Stored entries:
==================================================
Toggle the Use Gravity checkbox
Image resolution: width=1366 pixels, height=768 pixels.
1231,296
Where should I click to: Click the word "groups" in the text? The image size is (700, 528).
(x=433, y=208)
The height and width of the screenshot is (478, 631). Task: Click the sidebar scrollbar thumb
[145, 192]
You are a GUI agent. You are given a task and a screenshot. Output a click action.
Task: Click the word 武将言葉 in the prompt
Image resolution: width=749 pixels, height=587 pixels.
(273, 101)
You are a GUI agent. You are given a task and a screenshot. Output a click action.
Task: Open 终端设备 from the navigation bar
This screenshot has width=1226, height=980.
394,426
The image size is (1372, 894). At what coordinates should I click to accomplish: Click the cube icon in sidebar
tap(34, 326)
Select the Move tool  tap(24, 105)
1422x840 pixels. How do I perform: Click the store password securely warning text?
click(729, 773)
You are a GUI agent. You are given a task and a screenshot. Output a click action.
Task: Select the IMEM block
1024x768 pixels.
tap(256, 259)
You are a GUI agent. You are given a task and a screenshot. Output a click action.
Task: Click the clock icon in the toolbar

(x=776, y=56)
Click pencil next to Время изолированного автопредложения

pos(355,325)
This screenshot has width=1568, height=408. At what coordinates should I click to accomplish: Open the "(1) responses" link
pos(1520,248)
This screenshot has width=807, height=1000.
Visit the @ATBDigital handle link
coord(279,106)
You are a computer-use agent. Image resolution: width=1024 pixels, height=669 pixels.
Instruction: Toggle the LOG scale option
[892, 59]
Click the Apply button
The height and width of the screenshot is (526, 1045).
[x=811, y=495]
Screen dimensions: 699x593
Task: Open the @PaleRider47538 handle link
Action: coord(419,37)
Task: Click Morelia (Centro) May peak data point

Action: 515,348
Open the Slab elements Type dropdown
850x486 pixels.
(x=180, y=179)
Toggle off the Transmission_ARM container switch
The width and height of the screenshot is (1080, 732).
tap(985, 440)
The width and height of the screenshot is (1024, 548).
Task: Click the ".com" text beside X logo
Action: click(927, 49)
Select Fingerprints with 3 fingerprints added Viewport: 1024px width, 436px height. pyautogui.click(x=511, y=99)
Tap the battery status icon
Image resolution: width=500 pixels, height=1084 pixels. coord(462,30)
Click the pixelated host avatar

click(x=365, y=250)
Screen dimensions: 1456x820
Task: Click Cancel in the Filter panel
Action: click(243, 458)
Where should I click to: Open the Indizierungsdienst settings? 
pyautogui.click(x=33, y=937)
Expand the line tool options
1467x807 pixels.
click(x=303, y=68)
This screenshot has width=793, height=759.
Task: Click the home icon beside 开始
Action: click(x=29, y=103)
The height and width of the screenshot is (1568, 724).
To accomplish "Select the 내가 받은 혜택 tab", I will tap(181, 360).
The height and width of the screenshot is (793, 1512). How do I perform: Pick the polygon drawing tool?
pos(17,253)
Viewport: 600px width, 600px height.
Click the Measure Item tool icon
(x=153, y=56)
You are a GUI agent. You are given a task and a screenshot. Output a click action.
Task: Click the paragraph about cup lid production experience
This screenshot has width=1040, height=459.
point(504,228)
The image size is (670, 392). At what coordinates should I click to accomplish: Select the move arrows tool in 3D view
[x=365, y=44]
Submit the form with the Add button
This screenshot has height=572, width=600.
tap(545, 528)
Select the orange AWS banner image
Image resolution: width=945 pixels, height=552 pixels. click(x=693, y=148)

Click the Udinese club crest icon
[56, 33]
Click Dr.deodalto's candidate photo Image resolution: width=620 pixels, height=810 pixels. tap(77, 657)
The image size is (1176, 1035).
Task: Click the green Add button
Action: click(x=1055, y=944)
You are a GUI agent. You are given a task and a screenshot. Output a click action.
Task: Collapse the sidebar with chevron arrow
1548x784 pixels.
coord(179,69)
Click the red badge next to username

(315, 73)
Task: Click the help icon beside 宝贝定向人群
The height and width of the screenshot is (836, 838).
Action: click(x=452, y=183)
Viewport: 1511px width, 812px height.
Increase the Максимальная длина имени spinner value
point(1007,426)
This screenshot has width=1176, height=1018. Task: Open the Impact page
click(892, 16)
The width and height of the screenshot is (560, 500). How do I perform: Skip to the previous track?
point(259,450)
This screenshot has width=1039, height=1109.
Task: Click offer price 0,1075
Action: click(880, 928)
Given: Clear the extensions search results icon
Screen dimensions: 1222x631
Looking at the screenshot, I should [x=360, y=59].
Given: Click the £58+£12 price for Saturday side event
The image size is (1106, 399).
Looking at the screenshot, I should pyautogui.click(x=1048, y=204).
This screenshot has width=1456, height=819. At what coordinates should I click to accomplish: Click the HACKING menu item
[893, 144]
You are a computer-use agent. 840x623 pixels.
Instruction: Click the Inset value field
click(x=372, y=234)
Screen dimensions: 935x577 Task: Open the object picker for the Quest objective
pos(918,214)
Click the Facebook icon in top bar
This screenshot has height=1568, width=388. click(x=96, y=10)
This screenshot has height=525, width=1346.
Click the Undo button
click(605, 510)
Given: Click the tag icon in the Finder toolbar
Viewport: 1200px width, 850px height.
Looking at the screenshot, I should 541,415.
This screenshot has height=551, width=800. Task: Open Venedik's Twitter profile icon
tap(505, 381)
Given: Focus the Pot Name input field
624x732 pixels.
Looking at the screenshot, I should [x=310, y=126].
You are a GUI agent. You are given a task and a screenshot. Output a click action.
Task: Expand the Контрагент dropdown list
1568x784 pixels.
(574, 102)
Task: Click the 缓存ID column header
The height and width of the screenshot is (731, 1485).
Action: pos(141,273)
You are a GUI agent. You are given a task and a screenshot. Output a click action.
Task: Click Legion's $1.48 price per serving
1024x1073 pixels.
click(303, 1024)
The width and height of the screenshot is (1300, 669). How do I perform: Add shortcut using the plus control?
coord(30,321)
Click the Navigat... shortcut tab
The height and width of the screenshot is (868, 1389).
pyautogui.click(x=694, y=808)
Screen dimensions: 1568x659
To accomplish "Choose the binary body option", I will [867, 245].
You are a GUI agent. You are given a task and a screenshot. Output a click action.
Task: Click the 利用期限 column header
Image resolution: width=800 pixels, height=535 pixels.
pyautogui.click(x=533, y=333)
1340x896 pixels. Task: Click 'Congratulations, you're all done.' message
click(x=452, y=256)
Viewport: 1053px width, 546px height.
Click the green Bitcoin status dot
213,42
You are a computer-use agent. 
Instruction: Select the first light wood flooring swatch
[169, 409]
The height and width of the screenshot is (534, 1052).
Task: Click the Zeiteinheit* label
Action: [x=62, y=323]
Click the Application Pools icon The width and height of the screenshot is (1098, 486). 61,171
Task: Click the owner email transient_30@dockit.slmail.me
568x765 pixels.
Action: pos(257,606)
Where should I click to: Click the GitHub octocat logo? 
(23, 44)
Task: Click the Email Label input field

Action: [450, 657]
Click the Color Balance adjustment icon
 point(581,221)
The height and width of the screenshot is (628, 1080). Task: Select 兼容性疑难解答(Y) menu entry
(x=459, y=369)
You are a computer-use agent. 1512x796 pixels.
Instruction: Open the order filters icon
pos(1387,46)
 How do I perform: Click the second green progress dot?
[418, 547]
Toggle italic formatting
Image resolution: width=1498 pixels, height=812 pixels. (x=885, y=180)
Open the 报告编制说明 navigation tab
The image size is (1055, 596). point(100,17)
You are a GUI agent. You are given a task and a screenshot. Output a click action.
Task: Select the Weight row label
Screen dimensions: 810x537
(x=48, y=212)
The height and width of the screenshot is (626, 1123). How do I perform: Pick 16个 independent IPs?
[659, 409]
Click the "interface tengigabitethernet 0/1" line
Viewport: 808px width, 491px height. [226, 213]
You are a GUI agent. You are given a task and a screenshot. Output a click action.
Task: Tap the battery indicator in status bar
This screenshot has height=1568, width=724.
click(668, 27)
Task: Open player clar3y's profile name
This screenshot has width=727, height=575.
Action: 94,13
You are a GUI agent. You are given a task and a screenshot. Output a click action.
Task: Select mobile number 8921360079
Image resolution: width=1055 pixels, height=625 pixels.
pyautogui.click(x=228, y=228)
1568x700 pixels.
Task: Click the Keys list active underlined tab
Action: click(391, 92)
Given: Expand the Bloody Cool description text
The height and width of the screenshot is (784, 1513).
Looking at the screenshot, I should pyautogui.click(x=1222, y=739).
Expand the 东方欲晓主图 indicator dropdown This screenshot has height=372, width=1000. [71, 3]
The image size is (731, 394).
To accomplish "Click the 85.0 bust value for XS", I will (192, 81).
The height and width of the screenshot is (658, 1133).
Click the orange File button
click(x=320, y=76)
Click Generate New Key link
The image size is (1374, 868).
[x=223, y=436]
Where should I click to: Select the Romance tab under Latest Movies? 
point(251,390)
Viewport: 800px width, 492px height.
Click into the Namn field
==================================================
Your task:
All that belongs in the answer is the run of lines above from the line containing "This screenshot has width=1176, height=1018." through the line containing "Click the Navigat... shortcut tab", exactly as written.

Response to this task:
This screenshot has width=1176, height=1018. Task: Open the Impact page
click(892, 16)
The width and height of the screenshot is (560, 500). How do I perform: Skip to the previous track?
point(259,450)
This screenshot has width=1039, height=1109.
Task: Click offer price 0,1075
Action: click(880, 928)
Given: Clear the extensions search results icon
Screen dimensions: 1222x631
Looking at the screenshot, I should [x=360, y=59].
Given: Click the £58+£12 price for Saturday side event
The image size is (1106, 399).
Looking at the screenshot, I should pyautogui.click(x=1048, y=204).
This screenshot has width=1456, height=819. At what coordinates should I click to accomplish: Click the HACKING menu item
[893, 144]
You are a computer-use agent. 840x623 pixels.
Instruction: Click the Inset value field
click(x=372, y=234)
Screen dimensions: 935x577 Task: Open the object picker for the Quest objective
pos(918,214)
Click the Facebook icon in top bar
This screenshot has height=1568, width=388. click(x=96, y=10)
This screenshot has height=525, width=1346.
Click the Undo button
click(605, 510)
Given: Click the tag icon in the Finder toolbar
Viewport: 1200px width, 850px height.
Looking at the screenshot, I should 541,415.
This screenshot has height=551, width=800. Task: Open Venedik's Twitter profile icon
tap(505, 381)
Given: Focus the Pot Name input field
624x732 pixels.
Looking at the screenshot, I should [x=310, y=126].
You are a GUI agent. You are given a task and a screenshot. Output a click action.
Task: Expand the Контрагент dropdown list
1568x784 pixels.
(574, 102)
Task: Click the 缓存ID column header
The height and width of the screenshot is (731, 1485).
Action: pos(141,273)
You are a GUI agent. You are given a task and a screenshot. Output a click action.
Task: Click Legion's $1.48 price per serving
1024x1073 pixels.
click(303, 1024)
The width and height of the screenshot is (1300, 669). How do I perform: Add shortcut using the plus control?
coord(30,321)
Click the Navigat... shortcut tab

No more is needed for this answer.